On a day the national capital became the “most polluted city” in the country, a slew of measures, including a ban on entry of trucks and plying of diesel-fuelled Medium Goods Vehicles (MGVs) and Heavy Goods Vehicles (HGVs) within Delhi’s limits, was declared by the authorities.
In the National Capital Region (NCR), all schools in Noida and Greater Noida were asked to hold classes online for students up to Class VIII till November 8, according to an official order. No such order has been issued for Delhi schools yet.
The air quality of the Capital on Thursday deteriorated to the ‘severe’ category, according to Central Pollution Control Board (CPCB) data. At 8 a.m., Delhi was the “most polluted” place in the country and by 8 p.m. it was the “second most polluted” city after Charkhi Dadri in Haryana, stated the CPCB readings. Delhi’s air quality index (AQI) was 450 on Thursday, up from 376 (‘very poor’) on Wednesday, as per the CPCB’s 4 p.m. bulletin, which is considered the day’s official AQI.
The overall air quality of Delhi is likely to remain in the ‘severe’ to ‘severe+’ category on Friday and Saturday, according to the Commission for Air Quality Management in NCR and Adjoining Areas (CAQM).
Environment Minister Gopal Rai has called for a high-level meeting of officials of different departments and agencies in Delhi, which are working to control air pollution, at 12 noon on Friday.
The CAQM on Thursday ordered State governments and pollution control boards in the National Capital Region to implement a ban on entry of trucks into Delhi. Exceptions have been made for trucks carrying essential commodities, providing essential services, and to all CNG and electric trucks.

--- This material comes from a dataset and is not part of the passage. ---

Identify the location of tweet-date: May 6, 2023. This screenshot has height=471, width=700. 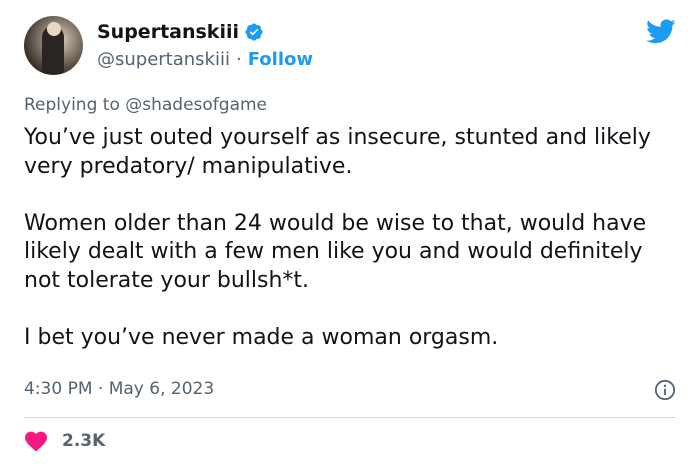
(162, 389).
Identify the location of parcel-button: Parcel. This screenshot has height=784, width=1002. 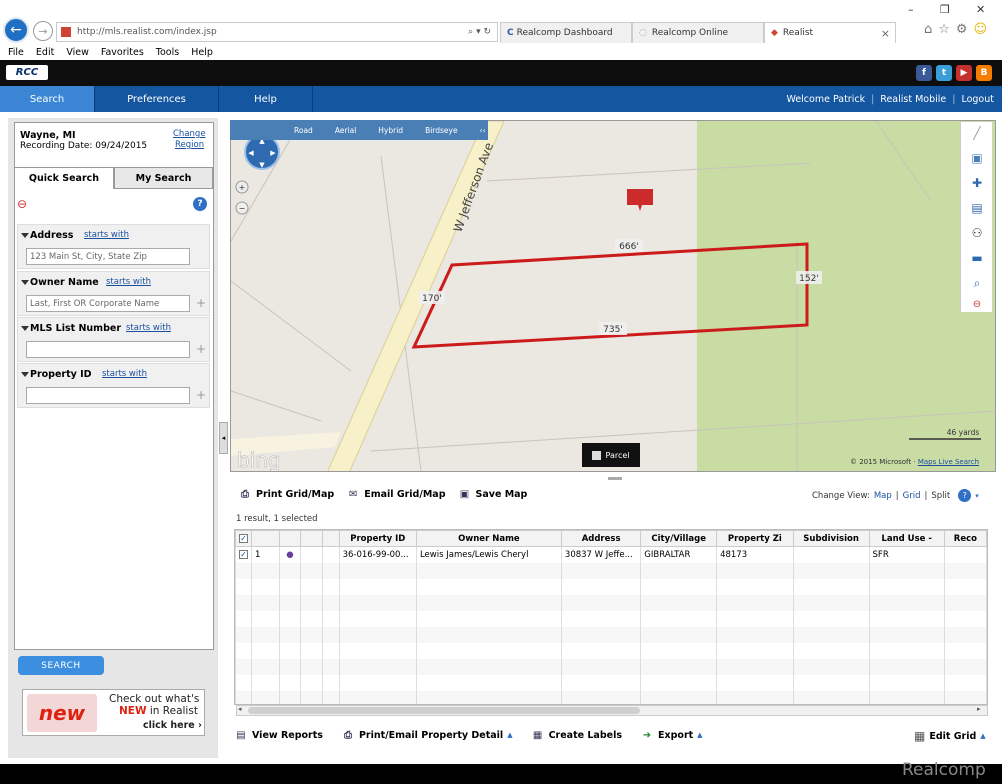
(611, 455).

The ban is part of a list of actions under “Stage 4” of the Graded Response Action Plan (GRAP) that the CAQM has ordered the State governments to take “with immediate effect”. GRAP is a set of emergency measures taken to reduce air pollution.
The CAQM has directed the authorities to ban plying of Delhi-registered diesel MGVs and HGVs in the Capital, except those carrying essential commodities and providing essential services. The commission has also ordered a ban on plying of four-wheeler diesel LMVs (Light Motor Vehicles) in Delhi and districts of NCR bordering the Capital, except BS-VI vehicles and those used for essential and emergency services.
These measures will be in addition to those under Stage 1-3 of GRAP, including a ban on construction and demolition activities and operation of diesel generators, with some exceptions.
Impact on children
Under the Stage 4 measures, State governments could consider additional emergency actions such as closure of schools, colleges, educational institutions; halt on non-emergency commercial activities and odd-even vehicle rationing policy. These measures are not mandatory.
On Wednesday, the National Commission for Protection of Child Rights (NCPCR) asked the Delhi government to consider closing schools. Last year, after the Supreme Court’s directions, the Delhi government had announced closure of schools due to ‘severe’ pollution. Air pollution of ‘severe’ level “affects healthy people” and “seriously impacts those with existing diseases”, according to the CPCB.
The CAQM has advised children, elderly and those with respiratory, cardiovascular, cerebrovascular or other chronic diseases to avoid outdoor activities and stay indoors as much as possible.
Why high pollution?
One of the main reasons for the spike in air pollution is the increased effect of stubble burning on Delhi. The contribution of stubble burning in neighbouring States to PM2.5 — a chief pollutant — in the Capital was 34% on Thursday, up from 12% on Wednesday, according to the Central government-run monitoring agency SAFAR (System of Air Quality and Weather Forecasting and Research).
This is due to an increase in stubble burning incidents and favourable direction and speed of upper-level winds, which transport pollutants from these States to Delhi, said SAFAR.
During winter, the contribution of stubble burning to PM2.5 levels in Delhi varies between 0 and 35-40%, depending on the number of farm fires and wind direction among other factors, according to SAFAR.